BEGIN Record set

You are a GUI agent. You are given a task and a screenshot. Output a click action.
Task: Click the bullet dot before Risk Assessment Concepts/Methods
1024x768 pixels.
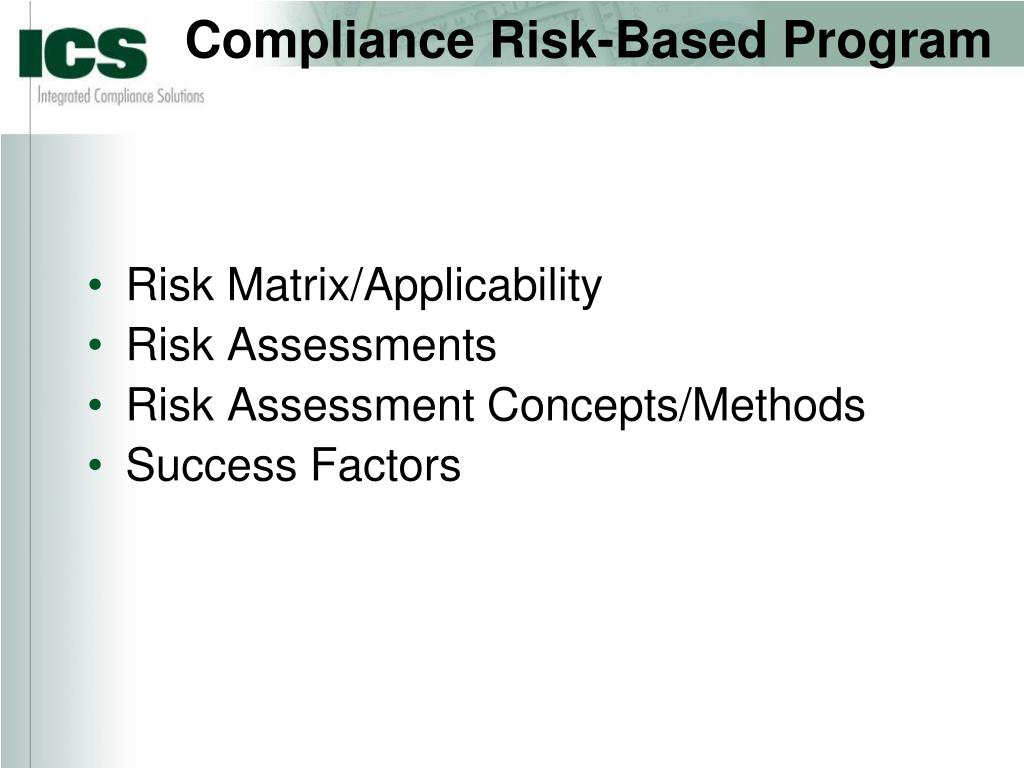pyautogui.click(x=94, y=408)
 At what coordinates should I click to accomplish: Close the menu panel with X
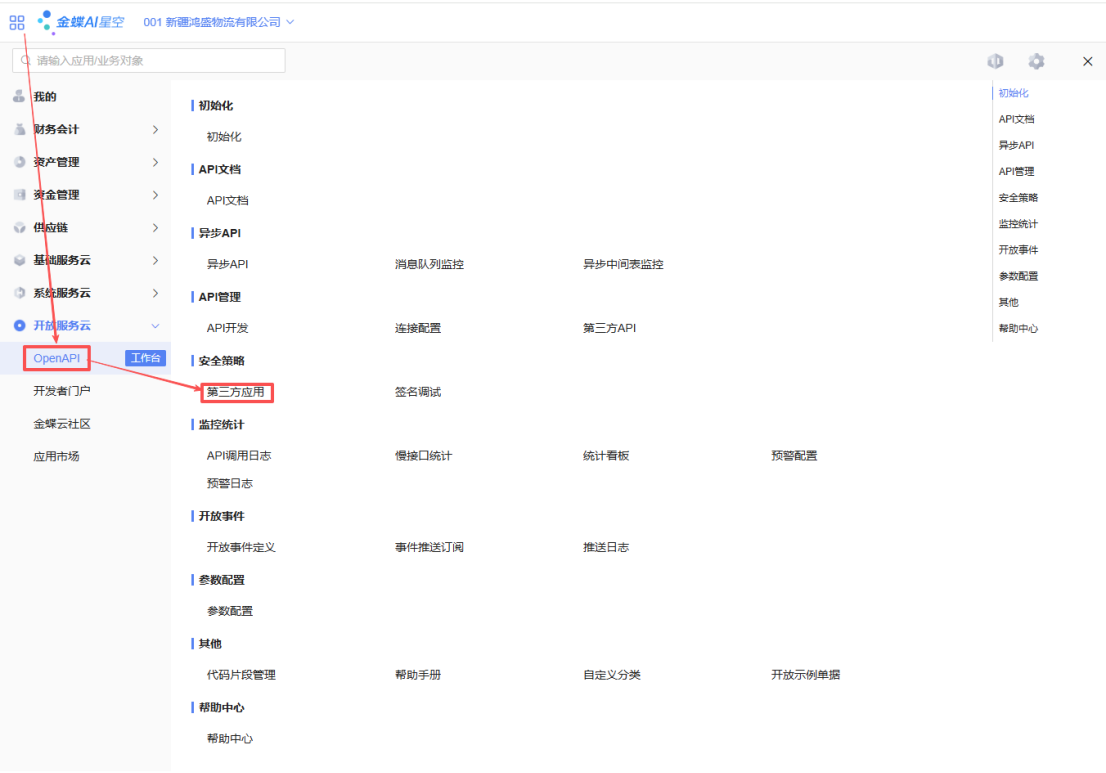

END Record set

**What to produce:** Word for word, print every record, and leave out any picture.

**Answer section:**
You are a GUI agent. You are given a task and a screenshot. Output a click action.
Task: Click the bullet dot before Risk Assessment Concepts/Methods
1024x768 pixels.
pyautogui.click(x=94, y=408)
 At what coordinates should I click to accomplish: Close the menu panel with X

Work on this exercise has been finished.